Well, not actually my own face, but very close. Cordelia, clearly, and probably Annabel beside her. They were both wearing light blouses and dark, square-shouldered jackets. From the 1940s, I guessed, although I was no expert on fashion history. But they looked as if they could step into a movie beside Joan Crawford or Bette Davis and fit in just fine. They were standing in front of a white frame house with a picket fence, and looked tall and happy. Their heads were almost level—in fact, Cordelia was perhaps an inch or so taller. Clearly I’d gotten my height from her.

“That’s us up at the Biscuit Mountain Farm.” Annabel had returned with the lemonade. “Cordelia and me.”

“Your family owned the farm.”

“Not by then.” She shook her head. “After the factory went out of business, my grandfather didn’t see any use in keeping it. Some sheep farmer bought it. Name of Virgil Eaton. Cordelia and I never lived there. We just went up to see it one day and my father had his camera with him. Always liked that picture.”

“So you grew up here?” I took a seat in one of the wing-back chairs and sipped my lemonade.

“Me here, and Cordelia next door, until her father died,” she said. “Wish we’d held on to the other house, too.”

“The one where Theo Weaver lives?”

She nodded.

“We kept it for years,” she said. “Uncle Moss and Aunt Morgana lived there. But they both died and their kids had left town, and twenty years ago Weaver offered Papa a fortune for it. We should have known better.”

She shook her head as if blaming herself for not spotting her neighbor’s homicidal tendencies from the start.

“How did the sheep farm become an emu ranch?” I asked, to distract her from what appeared to be a recurring source of bitterness.

“When Mr. Eaton decided to retire, he turned the farm over to his son,” she said. “Hosmer had grown up with sheep, and wasn’t keen on them. He decided to raise emus. It was all the rage back in the nineties.”

“And he couldn’t make a go of it,” I said, nodding. “I hear it’s a lot of work.”

“He made a go of it just fine for seventeen years,” she said. “Up until two years ago. Hosmer had nothing against hard work. Just sheep. It was the recession that did him in—that and the fact that the bank wouldn’t work with him. Just about every business in downtown Riverton got a loan or had their loan terms renegotiated, but not the emu farm. It’s as if the damned bank wanted it to go under.”

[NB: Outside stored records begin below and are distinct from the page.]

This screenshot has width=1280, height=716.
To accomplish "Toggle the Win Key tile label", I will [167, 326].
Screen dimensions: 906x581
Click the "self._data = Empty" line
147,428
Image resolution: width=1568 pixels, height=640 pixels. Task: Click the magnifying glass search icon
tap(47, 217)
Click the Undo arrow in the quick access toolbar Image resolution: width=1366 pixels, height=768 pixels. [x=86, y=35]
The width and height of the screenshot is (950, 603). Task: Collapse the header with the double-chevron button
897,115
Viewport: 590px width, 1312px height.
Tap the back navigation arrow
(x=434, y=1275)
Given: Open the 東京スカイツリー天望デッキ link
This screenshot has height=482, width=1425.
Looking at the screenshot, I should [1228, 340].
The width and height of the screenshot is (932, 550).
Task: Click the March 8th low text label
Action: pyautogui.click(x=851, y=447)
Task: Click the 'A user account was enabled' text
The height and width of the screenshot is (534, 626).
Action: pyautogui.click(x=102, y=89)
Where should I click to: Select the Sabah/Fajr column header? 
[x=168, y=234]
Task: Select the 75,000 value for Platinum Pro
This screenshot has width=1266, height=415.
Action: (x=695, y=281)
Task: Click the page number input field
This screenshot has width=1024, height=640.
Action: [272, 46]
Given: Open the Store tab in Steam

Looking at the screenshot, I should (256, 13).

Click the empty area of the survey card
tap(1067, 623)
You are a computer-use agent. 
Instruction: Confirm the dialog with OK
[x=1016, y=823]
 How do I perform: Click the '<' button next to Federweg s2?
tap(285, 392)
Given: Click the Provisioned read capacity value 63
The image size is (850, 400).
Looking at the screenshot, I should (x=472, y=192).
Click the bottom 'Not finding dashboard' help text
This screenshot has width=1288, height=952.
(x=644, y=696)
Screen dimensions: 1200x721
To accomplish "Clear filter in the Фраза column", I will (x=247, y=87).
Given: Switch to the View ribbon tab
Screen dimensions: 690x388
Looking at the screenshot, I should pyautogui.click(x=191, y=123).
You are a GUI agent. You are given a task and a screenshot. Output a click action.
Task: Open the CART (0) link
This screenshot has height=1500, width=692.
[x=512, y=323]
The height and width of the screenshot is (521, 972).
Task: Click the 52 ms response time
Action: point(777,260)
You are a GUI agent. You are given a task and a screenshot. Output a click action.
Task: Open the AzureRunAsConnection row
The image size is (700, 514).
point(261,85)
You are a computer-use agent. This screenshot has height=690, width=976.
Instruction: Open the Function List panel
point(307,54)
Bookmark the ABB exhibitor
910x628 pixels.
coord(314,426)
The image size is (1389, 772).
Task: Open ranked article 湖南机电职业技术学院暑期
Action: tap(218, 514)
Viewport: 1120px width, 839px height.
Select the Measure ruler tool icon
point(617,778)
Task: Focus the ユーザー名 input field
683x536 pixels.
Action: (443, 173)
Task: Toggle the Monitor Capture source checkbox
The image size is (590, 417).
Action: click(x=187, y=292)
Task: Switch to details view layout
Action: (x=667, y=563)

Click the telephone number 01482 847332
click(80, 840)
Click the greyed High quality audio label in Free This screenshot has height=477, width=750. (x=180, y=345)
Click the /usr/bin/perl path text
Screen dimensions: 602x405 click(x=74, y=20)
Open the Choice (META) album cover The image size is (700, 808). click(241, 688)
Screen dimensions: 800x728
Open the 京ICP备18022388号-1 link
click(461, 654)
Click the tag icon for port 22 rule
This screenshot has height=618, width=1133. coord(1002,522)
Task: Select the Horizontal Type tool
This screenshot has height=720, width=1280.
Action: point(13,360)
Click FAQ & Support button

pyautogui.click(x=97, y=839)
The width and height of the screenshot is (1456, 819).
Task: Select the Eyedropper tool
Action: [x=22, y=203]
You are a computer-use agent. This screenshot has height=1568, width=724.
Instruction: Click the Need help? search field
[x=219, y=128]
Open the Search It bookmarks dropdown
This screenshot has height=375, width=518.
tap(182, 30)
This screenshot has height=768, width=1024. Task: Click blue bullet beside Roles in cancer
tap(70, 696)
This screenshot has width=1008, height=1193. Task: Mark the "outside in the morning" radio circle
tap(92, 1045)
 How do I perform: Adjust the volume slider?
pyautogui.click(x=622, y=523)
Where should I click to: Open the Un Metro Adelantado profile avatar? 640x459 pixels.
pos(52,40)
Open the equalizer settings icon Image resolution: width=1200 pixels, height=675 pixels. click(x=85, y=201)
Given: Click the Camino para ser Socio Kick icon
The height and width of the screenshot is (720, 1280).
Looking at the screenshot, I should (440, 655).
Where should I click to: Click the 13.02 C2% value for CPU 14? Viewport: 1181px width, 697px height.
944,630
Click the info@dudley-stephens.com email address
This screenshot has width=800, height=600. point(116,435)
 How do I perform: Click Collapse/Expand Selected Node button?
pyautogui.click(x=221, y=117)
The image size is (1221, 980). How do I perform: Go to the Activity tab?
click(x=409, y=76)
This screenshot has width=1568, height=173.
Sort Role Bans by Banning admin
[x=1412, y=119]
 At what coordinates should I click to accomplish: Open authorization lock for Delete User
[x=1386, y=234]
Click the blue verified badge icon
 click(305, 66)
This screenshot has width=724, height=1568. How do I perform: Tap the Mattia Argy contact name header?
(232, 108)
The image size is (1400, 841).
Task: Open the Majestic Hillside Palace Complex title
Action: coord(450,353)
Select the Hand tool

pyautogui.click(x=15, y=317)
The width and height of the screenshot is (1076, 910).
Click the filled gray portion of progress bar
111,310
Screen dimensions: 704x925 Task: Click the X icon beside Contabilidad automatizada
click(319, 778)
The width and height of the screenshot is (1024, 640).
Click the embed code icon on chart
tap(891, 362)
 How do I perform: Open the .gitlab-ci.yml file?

“What puzzles me is why this Mr. Eaton just turned the emus loose,” I said. “What a jerk!”

“He wasn’t a bad man.” She sounded a little puzzled at my vehemence. “Just caught in an impossible situation.”

“Why didn’t he try to sell them?” I asked. “And for that matter, why didn’t the bank sell them after they repossessed the property?”

“He tried, and the bank tried,” Annabel said. “It doesn’t work the same as cattle or sheep. With them, you only have to raise the animals and sell them to a wholesaler or a meat packer. You might not get the price you want, but there’s a whole support system for selling them. With emus, according to what I heard, there are no packers buying them. You have to slaughter them yourself, pluck the feathers, render the oil, tan the hide—it’s messy and labor intensive. Not something I’d like to take on.”

“Me neither,” I said. “But weren’t there any other emu farmers out there?”

“Yes, but apparently they had all the emus they could handle. Or at least all they could afford to keep—a lot of farmers were hit hard by the recession. Eaton couldn’t even find anyone who would take them off his hands for free. And once the bank figured out they’d taken ownership of a bunch of hungry livestock with no ready market, they hired a couple of guys to kill the flock and dispose of the carcasses. When Eaton heard that, he snuck back up to the farm and turned the birds loose. Said at least that way they’d have a fighting chance. A pity he didn’t think of offering them to a wildlife sanctuary, but he had a lot going on in his life back then.”